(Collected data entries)
=-=-=
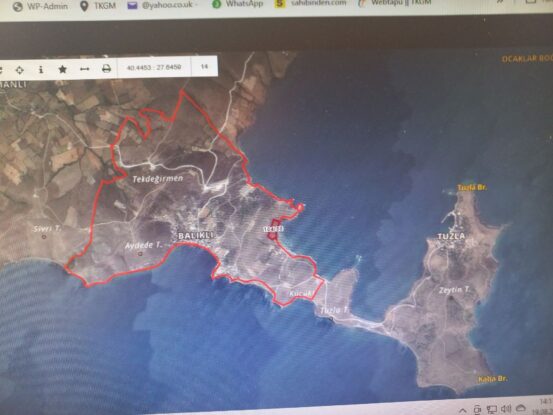Open the WP-Admin bookmark

(x=40, y=6)
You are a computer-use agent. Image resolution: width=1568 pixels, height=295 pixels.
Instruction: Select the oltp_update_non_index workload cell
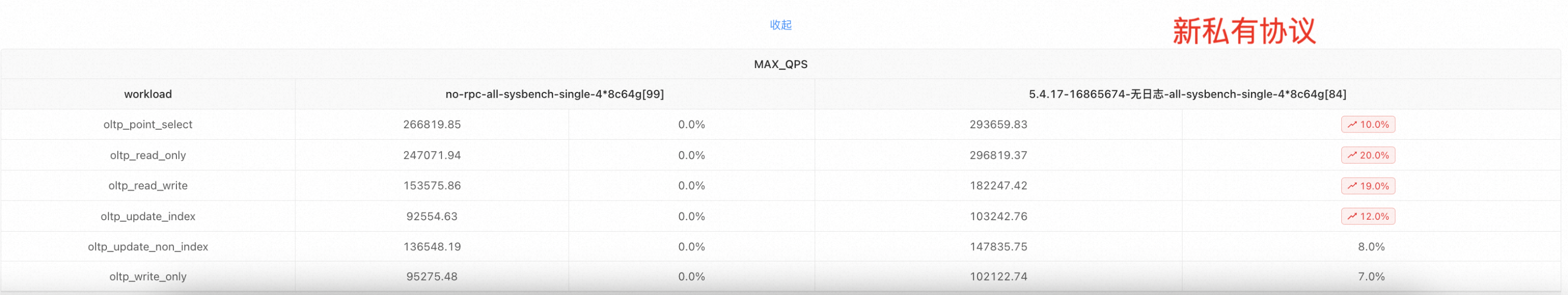pyautogui.click(x=148, y=247)
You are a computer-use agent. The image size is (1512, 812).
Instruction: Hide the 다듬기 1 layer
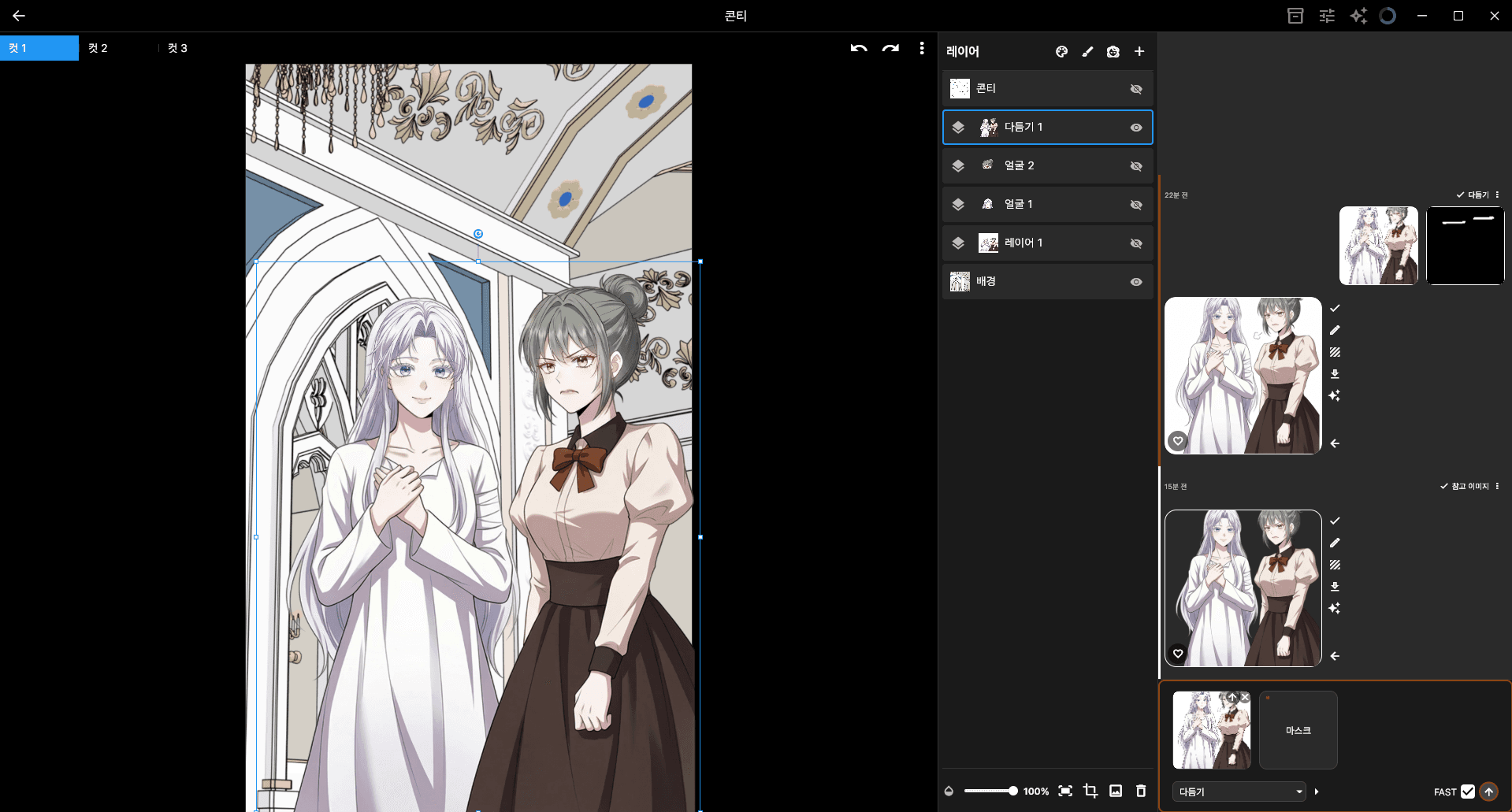[x=1136, y=128]
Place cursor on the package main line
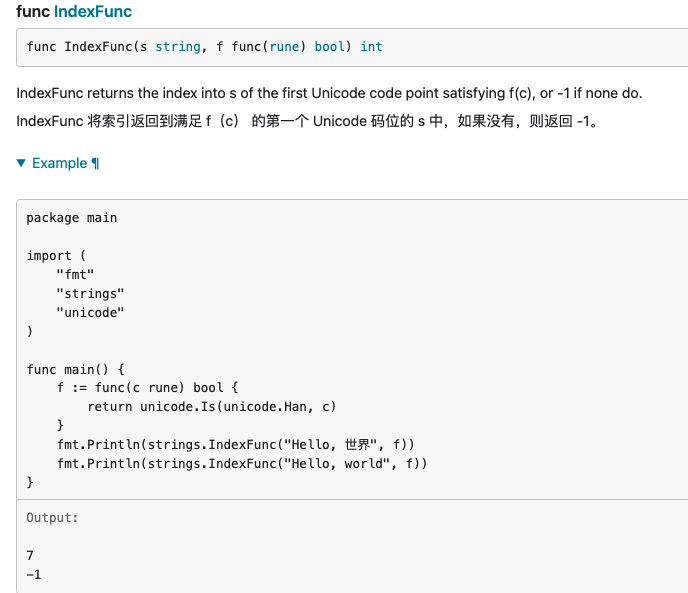This screenshot has width=688, height=593. pyautogui.click(x=72, y=217)
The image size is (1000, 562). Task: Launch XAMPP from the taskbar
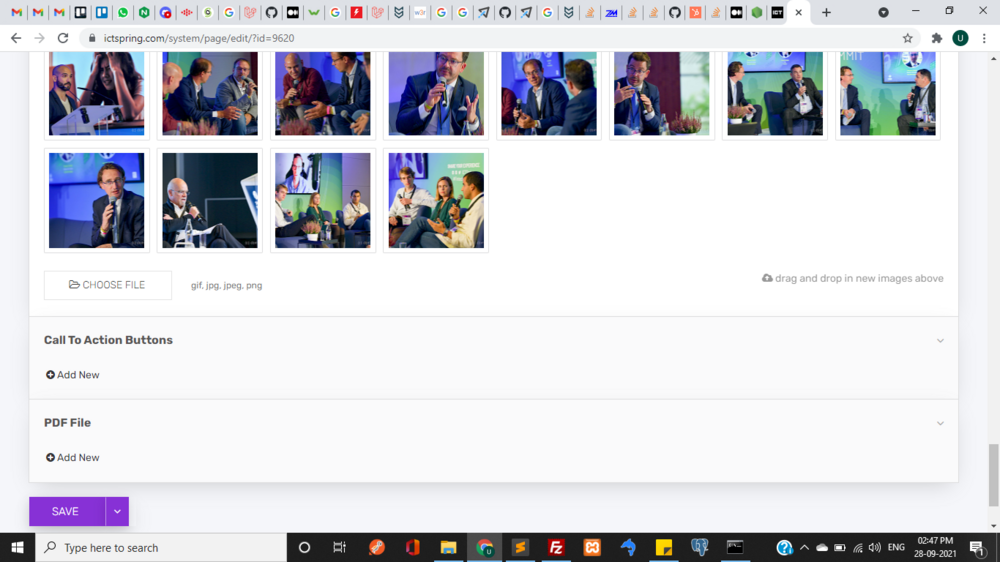click(592, 547)
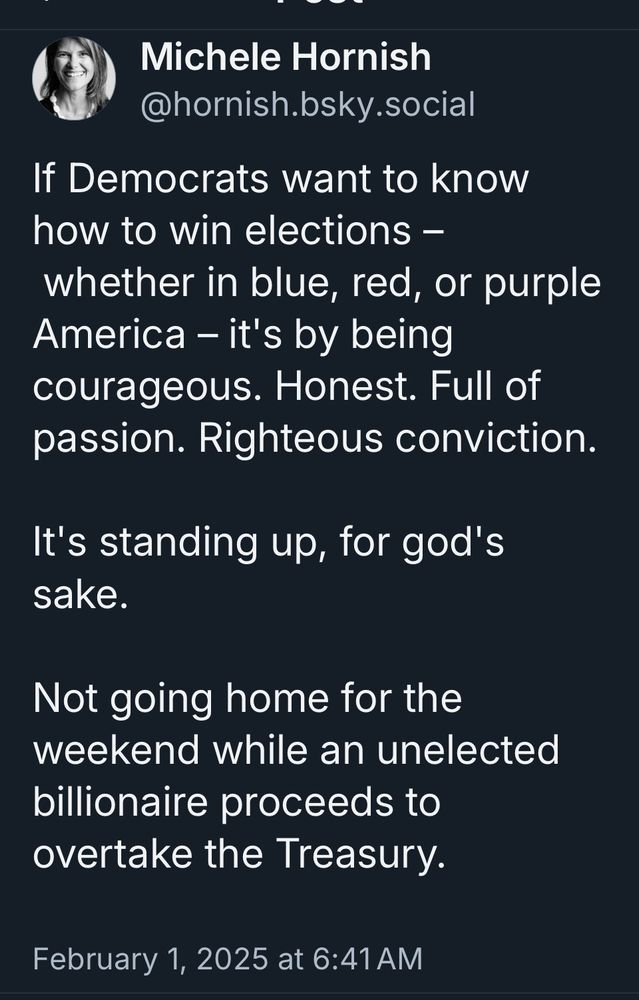Tap the 6:41 AM time text
The width and height of the screenshot is (639, 1000).
pos(366,959)
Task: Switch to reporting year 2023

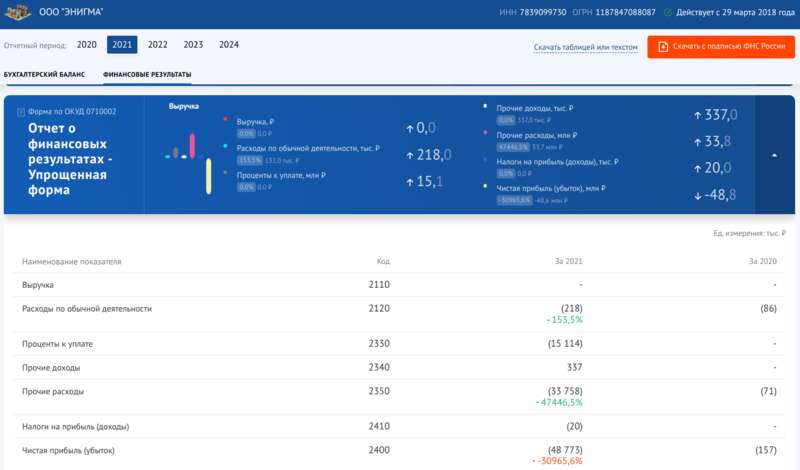Action: 193,45
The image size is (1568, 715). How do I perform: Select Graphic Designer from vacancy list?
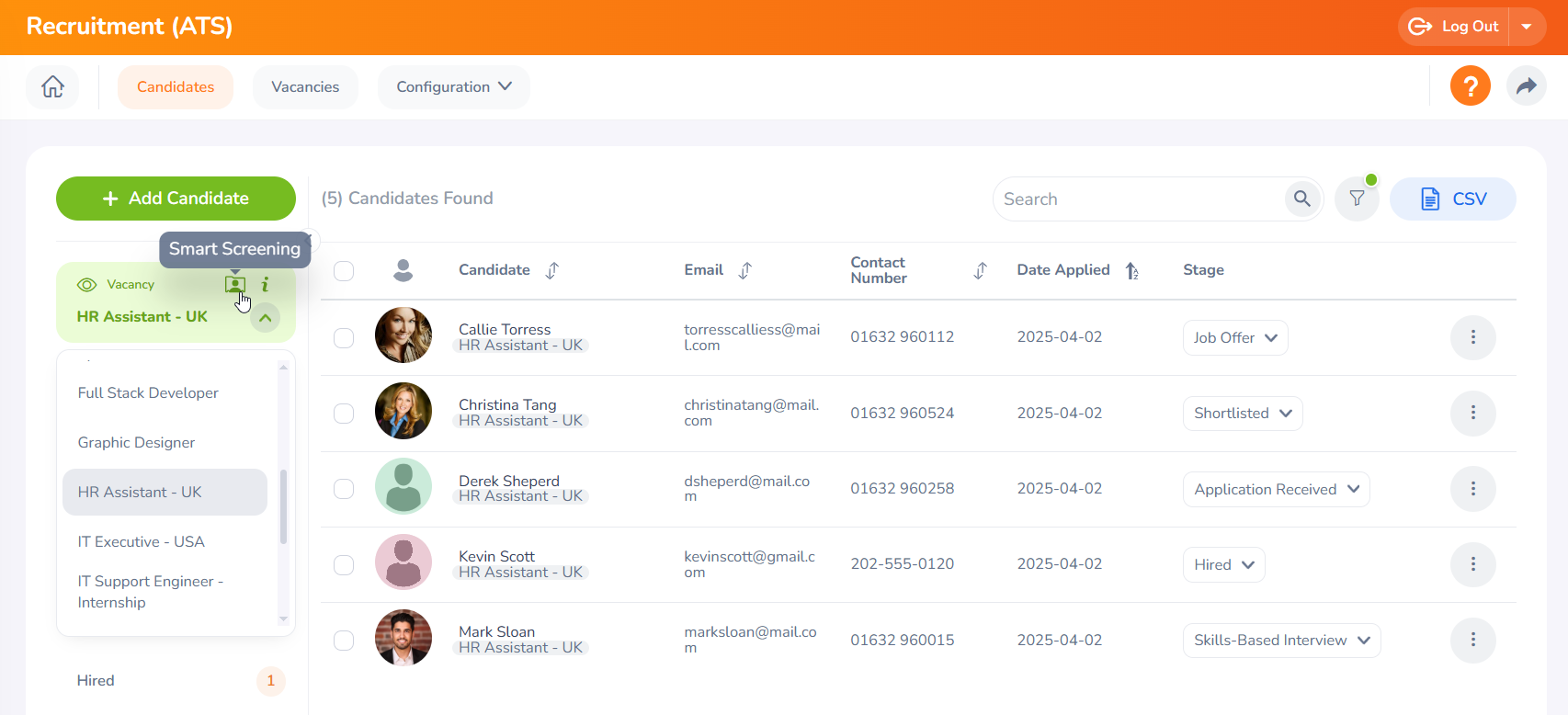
=-=-=
## The problem
From the data above, copy each line that holds "computer".

## Exercise output
You are a computer-use agent. Image resolution: width=1568 pixels, height=295 pixels.
You are a computer-use agent. The image size is (1512, 812).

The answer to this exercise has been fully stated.